The U.S. Army said a Canadian Pacific Railway Ltd. takeover of Norfolk Southern Corp. has the potential to harm national defense, adding opposition to a possible merger plan backed by billionaire investor Bill Ackman.

The Army told the Surface Transportation Board that it opposed Canadian Pacific’s plan to have Chief Executive Officer Hunter Harrison step down and become the head of Norfolk Southern as part of a voting trust structure before the regulator’s final approval of a merger. Canadian Pacific has asked the board to rule by May 6 if its voting-trust plan is permissible.

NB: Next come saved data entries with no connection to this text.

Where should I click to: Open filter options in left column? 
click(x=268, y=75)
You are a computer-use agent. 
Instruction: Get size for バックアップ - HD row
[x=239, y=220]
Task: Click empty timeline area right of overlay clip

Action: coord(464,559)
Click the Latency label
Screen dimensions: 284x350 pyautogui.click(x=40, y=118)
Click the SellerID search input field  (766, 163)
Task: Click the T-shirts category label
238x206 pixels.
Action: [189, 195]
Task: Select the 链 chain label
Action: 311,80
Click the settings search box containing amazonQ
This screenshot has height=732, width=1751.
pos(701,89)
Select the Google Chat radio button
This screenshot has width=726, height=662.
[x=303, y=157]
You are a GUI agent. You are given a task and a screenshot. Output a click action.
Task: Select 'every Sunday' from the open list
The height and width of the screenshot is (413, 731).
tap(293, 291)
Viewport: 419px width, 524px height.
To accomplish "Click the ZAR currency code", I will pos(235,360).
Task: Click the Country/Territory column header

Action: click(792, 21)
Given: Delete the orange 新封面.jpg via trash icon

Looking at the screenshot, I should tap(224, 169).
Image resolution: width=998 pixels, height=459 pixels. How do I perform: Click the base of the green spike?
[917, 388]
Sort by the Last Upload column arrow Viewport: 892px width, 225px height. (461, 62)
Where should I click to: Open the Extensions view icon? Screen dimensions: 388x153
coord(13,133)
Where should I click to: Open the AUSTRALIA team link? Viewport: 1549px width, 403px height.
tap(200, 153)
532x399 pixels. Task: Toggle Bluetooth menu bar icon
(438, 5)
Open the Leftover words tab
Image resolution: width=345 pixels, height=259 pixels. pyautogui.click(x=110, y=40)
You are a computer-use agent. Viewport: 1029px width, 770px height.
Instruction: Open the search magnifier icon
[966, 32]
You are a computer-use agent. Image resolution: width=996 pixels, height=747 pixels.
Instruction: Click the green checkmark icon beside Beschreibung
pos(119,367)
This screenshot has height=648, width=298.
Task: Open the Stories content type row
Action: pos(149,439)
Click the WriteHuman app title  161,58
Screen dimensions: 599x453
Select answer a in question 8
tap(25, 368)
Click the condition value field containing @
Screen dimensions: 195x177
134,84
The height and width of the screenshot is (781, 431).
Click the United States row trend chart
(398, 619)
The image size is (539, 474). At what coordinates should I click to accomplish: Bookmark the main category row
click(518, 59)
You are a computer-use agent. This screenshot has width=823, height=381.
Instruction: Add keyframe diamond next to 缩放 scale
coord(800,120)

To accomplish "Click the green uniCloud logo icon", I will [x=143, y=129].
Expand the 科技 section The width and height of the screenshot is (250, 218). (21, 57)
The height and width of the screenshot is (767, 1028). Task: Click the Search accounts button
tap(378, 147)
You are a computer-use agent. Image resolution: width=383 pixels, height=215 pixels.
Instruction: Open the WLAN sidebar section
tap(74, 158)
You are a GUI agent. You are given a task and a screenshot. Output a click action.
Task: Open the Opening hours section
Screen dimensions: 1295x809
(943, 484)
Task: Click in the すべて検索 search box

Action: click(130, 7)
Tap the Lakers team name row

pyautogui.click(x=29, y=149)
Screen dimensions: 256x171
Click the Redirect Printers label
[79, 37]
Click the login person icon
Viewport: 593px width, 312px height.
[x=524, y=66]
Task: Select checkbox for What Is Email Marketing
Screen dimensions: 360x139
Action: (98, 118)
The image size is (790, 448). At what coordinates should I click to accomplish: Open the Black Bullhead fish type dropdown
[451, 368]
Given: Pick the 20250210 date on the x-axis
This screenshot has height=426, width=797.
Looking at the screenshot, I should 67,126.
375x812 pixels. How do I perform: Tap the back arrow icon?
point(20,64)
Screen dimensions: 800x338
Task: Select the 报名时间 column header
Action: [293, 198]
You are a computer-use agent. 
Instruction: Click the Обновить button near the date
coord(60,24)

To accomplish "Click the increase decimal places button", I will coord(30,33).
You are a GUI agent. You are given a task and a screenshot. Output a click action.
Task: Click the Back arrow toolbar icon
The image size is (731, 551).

“We are troubled by the possibility that Mr. Harrison could become a senior executive at Norfolk Southern in advance of the board ruling in favor of common control/merger between Canadian Pacific and Norfolk Southern,” according to a letter from the Army. “If Mr. Harrison is a senior executive at NSR he may be placed in a position where he must make business decisions with potentially competing interests.”

Three Rejections

Canadian Pacific wants to acquire Norfolk Southern, the second-largest eastern U.S. railroad, to create a coast-to-coast railroad that it says will benefit shippers by reducing costs and congestion. Norfolk Southern has rebuffed three offers, including one in December that valued the company at $27 billion, as “grossly inadequate,” while expressing concerns the regulator would reject a tie-up.

The Surface Transportation Board will accept comments on the plan until Friday and Canadian Pacific will have until April 13 to reply to those.

“We look forward to providing a fulsome response at that time,” said Martin Cej, a spokesman for the Canadian railroad. Ackman, whose Pershing Square Capital Management is the second-largest shareholder of Canadian Pacific, with a 9.1 percent stake, has advocated for the merger during conference calls with analysts and investors.

There are 36,000 miles of rail lines that are designated to move defense cargo throughout the U.S. “in peace and war,” said the letter, signed by David Dorfman, a senior civil engineer for the Railroads for National Defense Program. The Surface Transportation Board has given interested parties until Friday to submit commentary.

“It is too early to determine whether either a CPRL+NSR merger itself, or a downstream merger involving other major railroads, would degrade national defense,” the letter said. “However, the potential certainly exists for either the CPRL+NSR merger or a downstream merger to adversely affect national defense.”

The Army joins lawmakers, including U.S. House Transportation Committee Chairman Bill Shuster, and shippers such as United Parcel Service Inc. and FedEx Corp. that have raised concern about the merger.

Canadian Pacific has received support for its plans from dozens of shippers including the Canadian unit of Kia Motors Corp.

Norfolk Southern fell less than 1 percent to $80.45 at 3:38 p.m. in New York, leaving it down 4.9 percent this year. Canadian Pacific was little changed at C$170.90, putting the stock 3.3 percent lower this year.

(An earlier version of this story was corrected to say that comments are due Friday.)